Posted by trktos on 12-July-2009

These are the best meatballs I’ve made, so far … they’re heavily based from a Vegan Dad recipe, but I found those, as they’re written, a little too dense so I made some changes. I also don’t bother to steam the tempeh before putting it in the food processor. We really like the flavor of tempeh, even raw, so it’s not a problem. If tempeh isn’t a favorite, you might want to steam it for about 10 minutes first, and adjust/leave out the water?


  • 1 8 oz. package tempeh
  • 1/4 cup nutritional yeast
  • 1/4 cup vital wheat gluten
  • 1 onion
  • 4 cloves garlic
  • 1 tsp sage
  • 1 tsp thyme
  • 2 tsp ground fennel
  • 1 tsp oregano
  • 1 tsp basil
  • 2 tbsp soy sauce
  • 2 tbsp A1
  • 2 tbsp water
  • 100 grams bread, crumbs
  • 20 grams walnuts (about 2 tbsp?)
  • 1/4 cup instant oatmeal (woops, I forgot this … maybe next time)
  • few dashes black pepper
  • about 3 tbsp oil, for browning


  1. Finely dice onion and garlic in a food processor.
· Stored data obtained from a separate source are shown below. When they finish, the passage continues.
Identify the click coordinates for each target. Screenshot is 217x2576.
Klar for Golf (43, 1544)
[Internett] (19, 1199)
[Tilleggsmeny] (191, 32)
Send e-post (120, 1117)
Remove to mixing bowl.
  2. Make bread crumbs and chop walnuts (I also did this in the food processor.) Empty into bowl w/ onions.
  3. Grate tempeh with grater or food processor. Add to mix.
  4. Add remaining ingredients and mix thoroughly. I used a bread mixer … if you have a full-size food processor, it could probably mix it too … leave it somewhat crumbly, though, you don’t want a paste.
  5. Form about 36-40 small ‘meat’balls.
  6. Heat oil in frying pan and brown meatballs. Turn to brown on all sides (this is harder than it sounds).
  7. Serve with pasta sauce and pasta.